(Records excerpted from a collection)

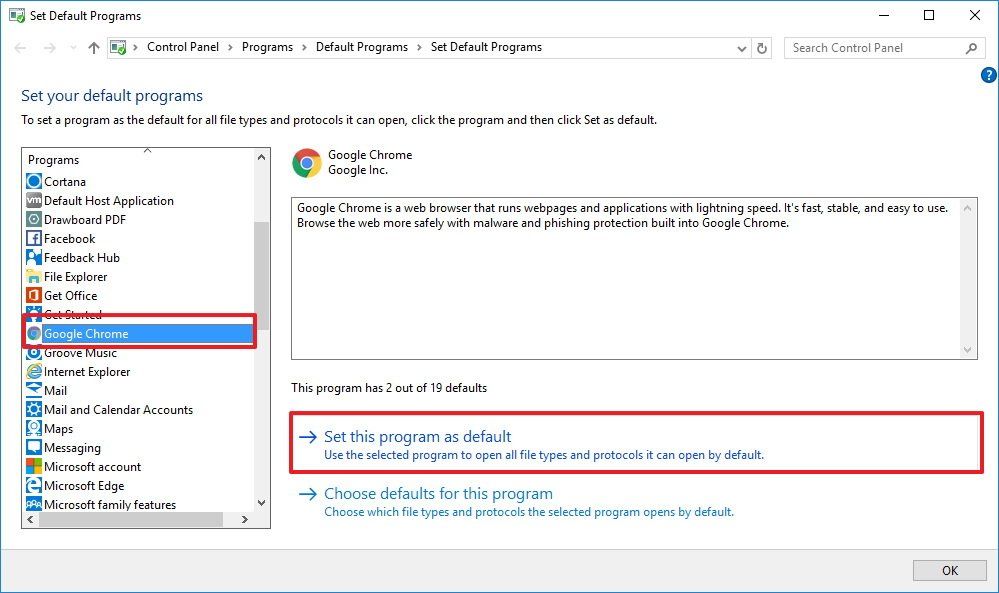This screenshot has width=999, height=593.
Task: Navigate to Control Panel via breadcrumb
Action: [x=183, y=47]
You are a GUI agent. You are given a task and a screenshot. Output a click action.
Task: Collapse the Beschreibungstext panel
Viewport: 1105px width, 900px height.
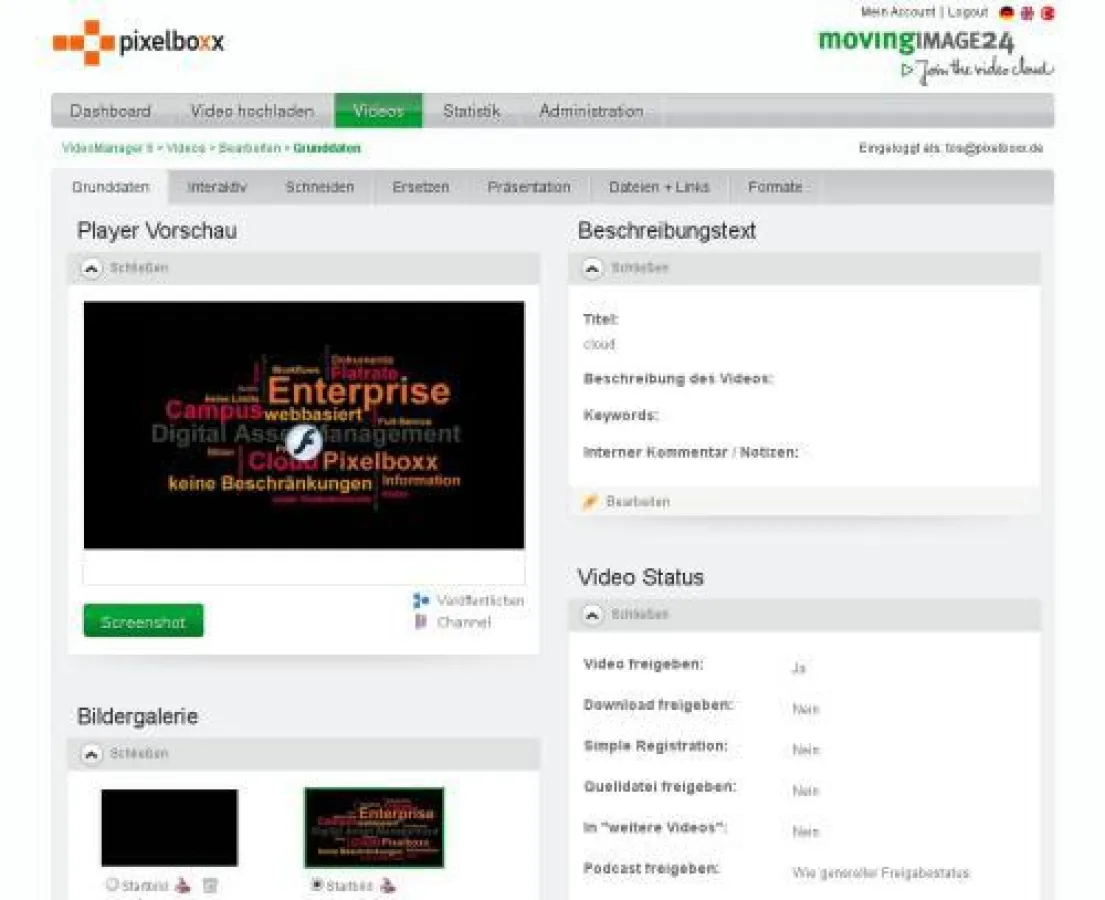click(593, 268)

Requirement: Once the line containing "You are a GUI" is found, write out exactly that line and each line after it through the end of the entries, omitting pictures.

Answer for this exercise:
You are a GUI agent. You are given a task and a screenshot. Output a click action.
Task: Collapse the Beschreibungstext panel
Viewport: 1105px width, 900px height.
click(593, 268)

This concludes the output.